We are not calling a market collapse. However, it may not be unreasonable to expect that some of the more difficult-to-justify prices in the credit markets may re-adjust in order to align with the newly competitive levels of the risk-free cash interest rate, as savers return to the lower risk territory. And so, we have been applying a much more stringent standard in accepting credit risk. And where new “yieldy” credit positions may not be justified through copious excess liquidation value protection, we have been happy to add weight to the least risky issuers in the Fund, or even into the shorter term obligations of the Government of Canada.
It may be months, perhaps years, before we see fat pitches in riskier credit such as were abundant in 2015-16. In the meantime, running relatively low risk, relatively short duration should allow us to earn a reasonable return while protecting capital. Our strategy, beyond this simple core, continues to favour well-protected positions with a degree of “room to run” upside in areas such as discounted closed-end funds, currently out-of-the-money convertible notes and credit positions that we believe to be unfairly discounted.

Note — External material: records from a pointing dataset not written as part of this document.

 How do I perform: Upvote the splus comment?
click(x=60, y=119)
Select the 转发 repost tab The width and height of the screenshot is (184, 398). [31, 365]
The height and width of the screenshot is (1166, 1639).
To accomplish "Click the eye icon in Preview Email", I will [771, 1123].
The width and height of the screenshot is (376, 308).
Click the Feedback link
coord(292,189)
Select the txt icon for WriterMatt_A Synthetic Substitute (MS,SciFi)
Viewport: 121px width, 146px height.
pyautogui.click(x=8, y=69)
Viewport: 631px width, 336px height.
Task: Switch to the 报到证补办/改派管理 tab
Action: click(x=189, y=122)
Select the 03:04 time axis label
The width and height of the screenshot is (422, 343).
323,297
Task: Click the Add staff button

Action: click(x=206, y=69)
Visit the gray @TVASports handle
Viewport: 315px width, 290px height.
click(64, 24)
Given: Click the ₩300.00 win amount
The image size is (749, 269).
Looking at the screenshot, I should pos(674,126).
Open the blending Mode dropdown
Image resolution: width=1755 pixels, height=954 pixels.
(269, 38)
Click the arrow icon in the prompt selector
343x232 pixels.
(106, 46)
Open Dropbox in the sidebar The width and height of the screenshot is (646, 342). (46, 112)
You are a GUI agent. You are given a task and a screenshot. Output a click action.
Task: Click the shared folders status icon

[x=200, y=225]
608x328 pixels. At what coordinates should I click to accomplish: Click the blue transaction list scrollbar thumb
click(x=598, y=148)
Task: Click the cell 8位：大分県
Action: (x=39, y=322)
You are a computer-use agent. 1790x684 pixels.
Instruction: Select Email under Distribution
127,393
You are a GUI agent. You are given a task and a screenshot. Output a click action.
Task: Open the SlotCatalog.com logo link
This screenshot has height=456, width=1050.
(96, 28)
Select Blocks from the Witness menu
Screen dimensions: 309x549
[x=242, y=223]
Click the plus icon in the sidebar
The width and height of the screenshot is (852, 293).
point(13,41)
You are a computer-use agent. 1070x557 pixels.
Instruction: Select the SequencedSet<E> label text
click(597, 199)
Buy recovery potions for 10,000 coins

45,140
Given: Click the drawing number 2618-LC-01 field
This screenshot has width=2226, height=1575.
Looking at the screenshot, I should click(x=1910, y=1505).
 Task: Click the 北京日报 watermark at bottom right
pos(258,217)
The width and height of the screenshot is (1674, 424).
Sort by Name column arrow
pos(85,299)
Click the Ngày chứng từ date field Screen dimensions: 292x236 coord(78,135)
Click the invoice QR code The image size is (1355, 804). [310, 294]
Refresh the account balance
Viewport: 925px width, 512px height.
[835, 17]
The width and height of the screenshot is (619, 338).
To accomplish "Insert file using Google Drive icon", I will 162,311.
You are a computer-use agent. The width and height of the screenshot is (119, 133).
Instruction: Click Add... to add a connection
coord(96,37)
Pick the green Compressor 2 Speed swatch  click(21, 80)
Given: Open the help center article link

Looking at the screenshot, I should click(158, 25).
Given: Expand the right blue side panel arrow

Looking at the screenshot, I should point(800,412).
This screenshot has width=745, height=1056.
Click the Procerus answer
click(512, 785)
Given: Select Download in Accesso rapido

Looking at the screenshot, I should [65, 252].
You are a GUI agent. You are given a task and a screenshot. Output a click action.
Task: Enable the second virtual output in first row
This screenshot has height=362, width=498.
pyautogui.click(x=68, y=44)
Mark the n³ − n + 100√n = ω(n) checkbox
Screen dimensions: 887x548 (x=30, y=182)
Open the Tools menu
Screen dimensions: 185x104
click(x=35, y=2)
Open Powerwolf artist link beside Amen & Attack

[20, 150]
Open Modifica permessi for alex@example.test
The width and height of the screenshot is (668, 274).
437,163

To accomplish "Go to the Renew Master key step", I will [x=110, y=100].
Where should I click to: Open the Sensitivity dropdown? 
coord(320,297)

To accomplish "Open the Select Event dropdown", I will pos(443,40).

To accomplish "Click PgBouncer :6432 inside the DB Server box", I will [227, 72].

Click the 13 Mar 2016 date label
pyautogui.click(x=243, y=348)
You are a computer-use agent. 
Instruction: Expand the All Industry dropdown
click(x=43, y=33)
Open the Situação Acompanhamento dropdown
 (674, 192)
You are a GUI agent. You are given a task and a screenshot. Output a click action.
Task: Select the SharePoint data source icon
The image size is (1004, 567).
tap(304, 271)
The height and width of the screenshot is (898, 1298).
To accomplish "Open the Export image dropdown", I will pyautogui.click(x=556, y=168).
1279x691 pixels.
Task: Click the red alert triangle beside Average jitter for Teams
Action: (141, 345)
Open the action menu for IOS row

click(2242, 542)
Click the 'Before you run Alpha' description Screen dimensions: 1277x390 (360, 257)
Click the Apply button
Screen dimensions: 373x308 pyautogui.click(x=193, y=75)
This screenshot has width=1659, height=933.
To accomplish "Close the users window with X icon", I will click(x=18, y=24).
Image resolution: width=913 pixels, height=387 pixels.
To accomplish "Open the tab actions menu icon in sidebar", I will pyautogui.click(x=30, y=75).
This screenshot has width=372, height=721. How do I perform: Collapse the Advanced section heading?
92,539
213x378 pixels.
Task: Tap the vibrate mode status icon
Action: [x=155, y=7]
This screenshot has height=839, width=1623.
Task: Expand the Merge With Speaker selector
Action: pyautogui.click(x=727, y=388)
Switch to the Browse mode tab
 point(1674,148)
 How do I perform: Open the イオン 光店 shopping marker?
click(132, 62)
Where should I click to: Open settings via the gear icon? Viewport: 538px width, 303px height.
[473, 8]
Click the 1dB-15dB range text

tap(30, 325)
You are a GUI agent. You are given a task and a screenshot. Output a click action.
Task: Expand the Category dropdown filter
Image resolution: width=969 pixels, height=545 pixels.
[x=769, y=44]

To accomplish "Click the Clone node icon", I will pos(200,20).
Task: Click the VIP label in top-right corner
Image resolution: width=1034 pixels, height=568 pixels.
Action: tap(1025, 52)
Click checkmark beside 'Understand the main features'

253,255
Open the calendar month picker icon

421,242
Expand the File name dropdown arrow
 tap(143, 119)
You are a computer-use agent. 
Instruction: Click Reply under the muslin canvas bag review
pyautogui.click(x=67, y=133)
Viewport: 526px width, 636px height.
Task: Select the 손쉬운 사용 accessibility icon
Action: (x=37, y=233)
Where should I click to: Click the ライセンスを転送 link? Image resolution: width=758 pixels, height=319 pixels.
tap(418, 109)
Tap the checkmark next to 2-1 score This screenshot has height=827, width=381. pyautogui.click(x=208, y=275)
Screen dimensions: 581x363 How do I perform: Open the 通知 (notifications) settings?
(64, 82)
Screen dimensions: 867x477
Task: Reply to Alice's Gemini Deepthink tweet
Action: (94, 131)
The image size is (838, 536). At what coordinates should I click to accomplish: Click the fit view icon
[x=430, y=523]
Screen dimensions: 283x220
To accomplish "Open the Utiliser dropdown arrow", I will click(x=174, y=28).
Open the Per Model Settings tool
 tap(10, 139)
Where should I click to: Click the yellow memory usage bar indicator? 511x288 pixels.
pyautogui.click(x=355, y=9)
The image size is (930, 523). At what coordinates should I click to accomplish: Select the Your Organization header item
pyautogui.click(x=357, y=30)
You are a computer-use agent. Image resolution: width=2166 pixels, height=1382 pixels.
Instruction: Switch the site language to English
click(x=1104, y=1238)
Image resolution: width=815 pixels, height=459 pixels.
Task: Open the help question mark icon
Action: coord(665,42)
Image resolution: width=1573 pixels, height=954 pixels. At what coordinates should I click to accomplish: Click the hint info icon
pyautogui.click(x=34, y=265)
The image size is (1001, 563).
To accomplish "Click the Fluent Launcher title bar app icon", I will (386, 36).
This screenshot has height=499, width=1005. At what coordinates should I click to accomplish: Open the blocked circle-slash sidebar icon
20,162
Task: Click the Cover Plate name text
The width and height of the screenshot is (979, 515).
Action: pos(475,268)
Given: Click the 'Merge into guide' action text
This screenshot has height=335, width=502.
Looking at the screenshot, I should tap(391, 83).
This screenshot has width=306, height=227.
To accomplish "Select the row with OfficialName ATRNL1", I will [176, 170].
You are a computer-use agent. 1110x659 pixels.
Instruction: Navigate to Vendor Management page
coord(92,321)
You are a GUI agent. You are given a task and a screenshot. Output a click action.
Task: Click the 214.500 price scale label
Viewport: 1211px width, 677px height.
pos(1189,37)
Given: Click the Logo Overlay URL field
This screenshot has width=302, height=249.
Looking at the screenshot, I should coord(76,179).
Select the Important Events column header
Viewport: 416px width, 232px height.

In May, we added a significant new position in the 2022 notes of anti-virus software producer Symantec Corp. Symantec shares and debt securities have been under pressure recently due to a controversy relating to management’s preparation of certain non-GAAP financial disclosure items. While these items may indeed affect, on the margin, Symantec’s $12 billion equity valuation, we find little change in the company’s very solid credit profile. The company enjoys a consistent and largely recurring base of customers, a healthy cash balance and strong underlying cash generation. Consequently, Symantec notes bearing a yield in excess of 4.5% seem attractive in the context of a one-year default probability that we estimate at being less than 0.2%.
Also in May, we continued to add Municipal credit to the portfolio, establishing a position in the December 2019 notes of the City of Vancouver. We like the credit profile of our home city, due to its low leverage, growing tax base and, in the unlikely event that credit deteriorates within this rather short maturity window, the City’s ready supply of potentially disposable property. Recently rated “AAA” by S&P and “Aaa” by Moody’s, we view the nearer term maturities of Vancouver as relatively safe yield “pickups” with spreads more than 30 basis points above the Government of Canada.
On the somewhat more aggressive side, we added a position in the discounted January 2019 USD notes of Bermuda-based shipping operator Golden Ocean Group Ltd, yielding approximately 6%. We believe the full cash repayment of this small front-end maturity (under $200 million), which has already been subject to significant recent repurchases by the company, and which sits atop more than $1 billion of equity market capitalization, to be a high probability event. Ample cash balances of more than $325 million further support the credit.
The Fund yield to maturity at May 31 was 6.2% with current yield of 5.0% and average duration of maturity‐based instruments of 2.5 years. There is a 1.4% weight in distressed securities purchased for workout value whose notional yield is not included in the foregoing calculation. Cash represented 1.7% of the total portfolio at May 31.